* _Work to be completed_:
Print, exactly as given, each line of the data from the line containing "This screenshot has height=608, width=1080." up to and including its last line.

Stored data:
___

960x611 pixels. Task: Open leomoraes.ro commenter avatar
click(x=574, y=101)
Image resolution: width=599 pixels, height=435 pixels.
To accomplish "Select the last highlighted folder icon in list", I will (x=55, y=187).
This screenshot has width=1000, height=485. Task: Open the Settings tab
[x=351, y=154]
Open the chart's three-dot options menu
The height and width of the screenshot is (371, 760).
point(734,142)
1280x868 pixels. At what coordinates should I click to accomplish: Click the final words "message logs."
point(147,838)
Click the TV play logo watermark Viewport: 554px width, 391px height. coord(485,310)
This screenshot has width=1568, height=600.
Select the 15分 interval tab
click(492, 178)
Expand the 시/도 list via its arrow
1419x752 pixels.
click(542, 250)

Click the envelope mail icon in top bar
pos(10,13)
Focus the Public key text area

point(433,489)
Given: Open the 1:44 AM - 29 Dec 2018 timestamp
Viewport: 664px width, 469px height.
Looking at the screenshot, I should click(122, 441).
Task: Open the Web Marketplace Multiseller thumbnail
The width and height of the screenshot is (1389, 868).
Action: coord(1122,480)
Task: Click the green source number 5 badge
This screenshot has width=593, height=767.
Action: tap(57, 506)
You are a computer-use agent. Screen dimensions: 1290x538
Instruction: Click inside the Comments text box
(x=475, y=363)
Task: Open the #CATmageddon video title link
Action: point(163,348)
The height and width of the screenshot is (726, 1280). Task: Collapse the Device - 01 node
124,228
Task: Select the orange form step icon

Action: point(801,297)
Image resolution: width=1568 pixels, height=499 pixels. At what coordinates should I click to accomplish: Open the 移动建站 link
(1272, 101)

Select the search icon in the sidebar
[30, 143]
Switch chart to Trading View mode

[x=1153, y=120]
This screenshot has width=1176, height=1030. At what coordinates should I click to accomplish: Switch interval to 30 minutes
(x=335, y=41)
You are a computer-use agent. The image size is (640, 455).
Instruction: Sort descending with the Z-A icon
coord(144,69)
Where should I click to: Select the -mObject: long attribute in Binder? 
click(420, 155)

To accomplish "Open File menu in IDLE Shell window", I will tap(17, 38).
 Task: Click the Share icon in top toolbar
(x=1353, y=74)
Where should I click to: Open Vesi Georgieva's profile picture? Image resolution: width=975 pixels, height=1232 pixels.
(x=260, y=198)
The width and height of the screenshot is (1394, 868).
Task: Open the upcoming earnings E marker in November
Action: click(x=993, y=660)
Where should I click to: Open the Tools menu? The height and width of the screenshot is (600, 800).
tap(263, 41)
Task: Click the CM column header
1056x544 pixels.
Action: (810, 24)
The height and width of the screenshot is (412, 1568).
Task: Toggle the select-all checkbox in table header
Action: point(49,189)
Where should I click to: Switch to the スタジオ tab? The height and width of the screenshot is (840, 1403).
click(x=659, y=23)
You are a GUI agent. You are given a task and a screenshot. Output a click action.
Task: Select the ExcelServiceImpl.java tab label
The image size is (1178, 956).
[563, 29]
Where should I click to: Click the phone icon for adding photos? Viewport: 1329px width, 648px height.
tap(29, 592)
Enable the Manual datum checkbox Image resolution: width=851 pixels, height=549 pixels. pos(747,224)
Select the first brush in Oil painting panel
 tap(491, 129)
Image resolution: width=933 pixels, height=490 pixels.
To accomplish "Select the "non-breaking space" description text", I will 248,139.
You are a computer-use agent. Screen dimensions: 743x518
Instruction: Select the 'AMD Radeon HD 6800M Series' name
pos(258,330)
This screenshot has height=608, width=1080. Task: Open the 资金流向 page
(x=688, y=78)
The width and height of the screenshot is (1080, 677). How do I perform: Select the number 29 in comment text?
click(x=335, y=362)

___

* _Task solution_:
This screenshot has height=608, width=1080. Task: Open the 资金流向 page
(x=688, y=78)
The width and height of the screenshot is (1080, 677). How do I perform: Select the number 29 in comment text?
click(x=335, y=362)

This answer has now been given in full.